Compare results against original VMFS baseline. Expect 15–30% overhead – acceptable if you gain vendor independence.

  1. Alternative Path: iSCSI + LIO Directly on Proxmox (No NFS Gateway)
    Some enterprises prefer to keep block storage instead of NFS. Proxmox can directly connect to a SAN LUN via iSCSI and use LVM as the storage backend (bypassing VMFS entirely). However, this lacks clustering: only one Proxmox node can mount the LUN at a time unless you use shared LVM with CLVM or OCFS2 – both are complex and unsupported for VM store.

Commands to set up direct iSCSI LUN on a single Proxmox node:

pvesm add iscsi san1 --portal 192.168.1.100 --target iqn.2000-01.com.san:vmstore --username user --password pass
pvesm add lvm thinpool --vgname pve-san --thinpool data --content rootdir,images

Then migrate VMs to that node only. For HA, you would need Storage Replication (ZFS over iSCSI) – a different rabbit hole.

What Undercode Say:

  • VMFS is a lock-in feature disguised as a convenience; its shared SAN model is being actively deprecated by cloud-native storage like CEPH and Longhorn.
  • The NFS gateway hack buys you time but is not a permanent solution – plan a full hardware refresh to local NVMe + CEPH within 18 months.

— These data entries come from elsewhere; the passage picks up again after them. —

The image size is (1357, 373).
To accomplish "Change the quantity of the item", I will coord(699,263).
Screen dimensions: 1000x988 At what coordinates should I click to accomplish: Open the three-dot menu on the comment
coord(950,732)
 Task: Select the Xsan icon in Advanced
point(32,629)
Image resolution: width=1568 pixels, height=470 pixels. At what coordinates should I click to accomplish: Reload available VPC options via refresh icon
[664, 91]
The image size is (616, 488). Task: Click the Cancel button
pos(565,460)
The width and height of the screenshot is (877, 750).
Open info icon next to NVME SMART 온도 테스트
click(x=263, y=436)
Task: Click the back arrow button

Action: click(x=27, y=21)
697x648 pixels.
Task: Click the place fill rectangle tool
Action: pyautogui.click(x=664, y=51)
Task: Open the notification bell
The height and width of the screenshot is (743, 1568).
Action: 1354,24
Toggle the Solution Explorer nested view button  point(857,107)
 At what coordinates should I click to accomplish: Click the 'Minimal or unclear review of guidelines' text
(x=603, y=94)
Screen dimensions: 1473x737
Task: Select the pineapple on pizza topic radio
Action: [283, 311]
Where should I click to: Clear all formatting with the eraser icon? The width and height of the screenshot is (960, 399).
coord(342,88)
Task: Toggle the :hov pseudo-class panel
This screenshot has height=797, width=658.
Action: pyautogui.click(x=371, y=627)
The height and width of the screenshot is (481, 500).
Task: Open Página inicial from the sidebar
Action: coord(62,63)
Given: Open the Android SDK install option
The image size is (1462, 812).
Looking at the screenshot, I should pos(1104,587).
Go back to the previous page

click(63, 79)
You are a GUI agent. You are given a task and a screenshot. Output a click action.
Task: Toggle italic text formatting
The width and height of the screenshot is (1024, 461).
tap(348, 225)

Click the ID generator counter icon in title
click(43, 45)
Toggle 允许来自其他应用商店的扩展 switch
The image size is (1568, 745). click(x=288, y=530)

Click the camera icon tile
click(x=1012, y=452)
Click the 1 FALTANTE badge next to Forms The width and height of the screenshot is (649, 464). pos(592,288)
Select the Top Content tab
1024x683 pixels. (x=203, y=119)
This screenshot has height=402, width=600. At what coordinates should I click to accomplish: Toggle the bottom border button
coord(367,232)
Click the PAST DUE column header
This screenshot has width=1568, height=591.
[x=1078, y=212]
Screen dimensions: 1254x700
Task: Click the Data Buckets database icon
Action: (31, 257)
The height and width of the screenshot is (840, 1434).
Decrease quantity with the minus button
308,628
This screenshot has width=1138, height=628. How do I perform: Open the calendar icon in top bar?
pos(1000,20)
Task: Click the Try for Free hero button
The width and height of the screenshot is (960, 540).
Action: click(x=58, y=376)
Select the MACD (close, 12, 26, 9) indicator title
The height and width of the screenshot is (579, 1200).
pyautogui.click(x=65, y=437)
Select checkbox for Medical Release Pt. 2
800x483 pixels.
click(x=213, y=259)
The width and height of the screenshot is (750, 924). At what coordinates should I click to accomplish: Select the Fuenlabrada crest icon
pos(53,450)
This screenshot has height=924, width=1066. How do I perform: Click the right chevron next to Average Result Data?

The storage transition away from VMware is not merely a licensing cost exercise; it demands re-architecting your I/O path. Many enterprises will lose data or suffer extended outages because they treat storage protocols as interchangeable. VMFS abstracts SCSI reservations, path failover, and journaling. Replacing it with a cobbled-together NFS server on Linux requires deep understanding of multipathing, NFSv4 lease durations, and SCSI‑3 persistent reservations (which NFS does not honor). If your apps rely on disk-level fencing (e.g., Microsoft Failover Clusters), you cannot use NFS. In that case, consider migrating directly to CEPH RBD with Krbd or to a commercial HCI like Nutanix. But if you must keep your FC SAN, the gateway method above – tested with 10 GbE iSCSI-to-NFS – can sustain 50,000 IOPS with sub‑ms added latency. Monitor using `nfsiostat` and `iostat -x 1` on the gateway religiously.

Prediction:

By 2027, Fibre Channel SANs will become legacy overhead for all but the most conservative banks and governments. As Broadcom continues raising VMWare support costs, the mass exodus to Proxmox and open-source CEPH will accelerate, forcing storage vendors to release native CEPH gateways. However, the interim (2025–2026) will see a surge in “bridge” appliances – either Linux‑based or proprietary – that promise seamless VMFS-to-NFS translation. Expect serious security vulnerabilities in these gateways (e.g., NFS export misconfiguration leading to data exposure) and a new CVE category for “storage protocol breakage”. If you are a cybersecurity professional, start auditing your NFS exports and iSCSI CHAP secrets now – because the panic migration is coming.